··· DATA SHOWN ···

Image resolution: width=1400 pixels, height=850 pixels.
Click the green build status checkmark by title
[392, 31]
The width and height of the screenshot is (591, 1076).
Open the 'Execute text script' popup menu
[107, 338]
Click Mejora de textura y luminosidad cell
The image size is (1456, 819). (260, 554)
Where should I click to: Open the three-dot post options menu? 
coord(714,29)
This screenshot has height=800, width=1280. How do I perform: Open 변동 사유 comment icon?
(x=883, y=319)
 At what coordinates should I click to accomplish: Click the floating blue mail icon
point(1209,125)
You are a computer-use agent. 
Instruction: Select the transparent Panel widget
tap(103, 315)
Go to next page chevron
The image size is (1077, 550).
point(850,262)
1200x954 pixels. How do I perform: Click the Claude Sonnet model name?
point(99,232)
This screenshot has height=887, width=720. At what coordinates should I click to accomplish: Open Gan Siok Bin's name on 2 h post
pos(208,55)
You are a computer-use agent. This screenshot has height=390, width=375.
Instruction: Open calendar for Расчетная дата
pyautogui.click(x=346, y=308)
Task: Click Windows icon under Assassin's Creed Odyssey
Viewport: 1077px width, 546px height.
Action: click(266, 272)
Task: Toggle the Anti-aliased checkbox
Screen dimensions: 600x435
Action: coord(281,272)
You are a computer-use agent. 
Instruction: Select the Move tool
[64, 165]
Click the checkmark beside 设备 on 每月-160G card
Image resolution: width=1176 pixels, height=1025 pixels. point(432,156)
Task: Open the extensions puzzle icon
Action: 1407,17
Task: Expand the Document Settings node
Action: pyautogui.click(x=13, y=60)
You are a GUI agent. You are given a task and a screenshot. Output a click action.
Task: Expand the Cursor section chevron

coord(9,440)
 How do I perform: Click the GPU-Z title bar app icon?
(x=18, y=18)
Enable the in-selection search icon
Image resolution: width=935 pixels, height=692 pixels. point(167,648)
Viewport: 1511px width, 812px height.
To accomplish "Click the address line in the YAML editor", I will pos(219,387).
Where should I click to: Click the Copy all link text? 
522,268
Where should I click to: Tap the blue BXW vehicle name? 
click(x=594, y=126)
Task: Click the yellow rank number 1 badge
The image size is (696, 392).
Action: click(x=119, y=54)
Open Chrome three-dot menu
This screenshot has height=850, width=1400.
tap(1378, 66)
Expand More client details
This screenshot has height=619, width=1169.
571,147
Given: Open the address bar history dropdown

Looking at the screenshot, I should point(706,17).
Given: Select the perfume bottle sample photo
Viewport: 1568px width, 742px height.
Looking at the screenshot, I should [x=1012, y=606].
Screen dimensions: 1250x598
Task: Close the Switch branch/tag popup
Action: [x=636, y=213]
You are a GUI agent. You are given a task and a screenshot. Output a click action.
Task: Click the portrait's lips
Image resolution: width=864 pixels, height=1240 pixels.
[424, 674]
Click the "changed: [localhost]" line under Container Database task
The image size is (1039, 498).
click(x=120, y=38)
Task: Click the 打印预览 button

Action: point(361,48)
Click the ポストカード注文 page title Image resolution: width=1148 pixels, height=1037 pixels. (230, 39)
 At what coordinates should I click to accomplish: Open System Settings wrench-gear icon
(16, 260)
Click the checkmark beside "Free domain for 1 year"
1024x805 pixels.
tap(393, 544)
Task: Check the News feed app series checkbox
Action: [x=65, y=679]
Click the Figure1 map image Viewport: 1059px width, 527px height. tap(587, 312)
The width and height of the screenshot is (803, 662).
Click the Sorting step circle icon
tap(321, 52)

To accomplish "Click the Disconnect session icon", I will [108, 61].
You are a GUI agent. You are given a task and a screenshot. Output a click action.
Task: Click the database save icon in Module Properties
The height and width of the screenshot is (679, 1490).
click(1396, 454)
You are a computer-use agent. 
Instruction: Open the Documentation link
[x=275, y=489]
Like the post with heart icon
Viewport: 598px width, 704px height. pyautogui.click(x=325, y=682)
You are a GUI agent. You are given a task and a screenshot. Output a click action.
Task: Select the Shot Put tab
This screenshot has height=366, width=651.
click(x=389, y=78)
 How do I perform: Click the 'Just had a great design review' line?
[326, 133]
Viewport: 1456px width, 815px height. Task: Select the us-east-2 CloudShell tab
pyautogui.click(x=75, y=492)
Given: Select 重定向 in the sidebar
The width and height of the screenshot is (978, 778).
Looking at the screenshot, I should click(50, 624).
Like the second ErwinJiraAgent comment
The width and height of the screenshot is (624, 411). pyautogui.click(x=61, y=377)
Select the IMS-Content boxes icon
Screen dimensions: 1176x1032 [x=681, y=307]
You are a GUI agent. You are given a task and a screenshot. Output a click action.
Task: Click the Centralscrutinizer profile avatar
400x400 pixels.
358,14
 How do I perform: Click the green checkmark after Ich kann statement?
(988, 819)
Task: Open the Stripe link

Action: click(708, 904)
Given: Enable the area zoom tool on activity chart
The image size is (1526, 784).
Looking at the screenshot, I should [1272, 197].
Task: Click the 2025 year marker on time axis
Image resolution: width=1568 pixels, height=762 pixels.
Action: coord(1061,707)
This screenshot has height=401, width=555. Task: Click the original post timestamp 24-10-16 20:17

···

◆ DIRECTION: Please pick out and copy every line of the records above that contains the string "green". Treat case as significant.

◆ EXERCISE OUTPUT:
Click the green build status checkmark by title
 How do I perform: Click the green checkmark after Ich kann statement?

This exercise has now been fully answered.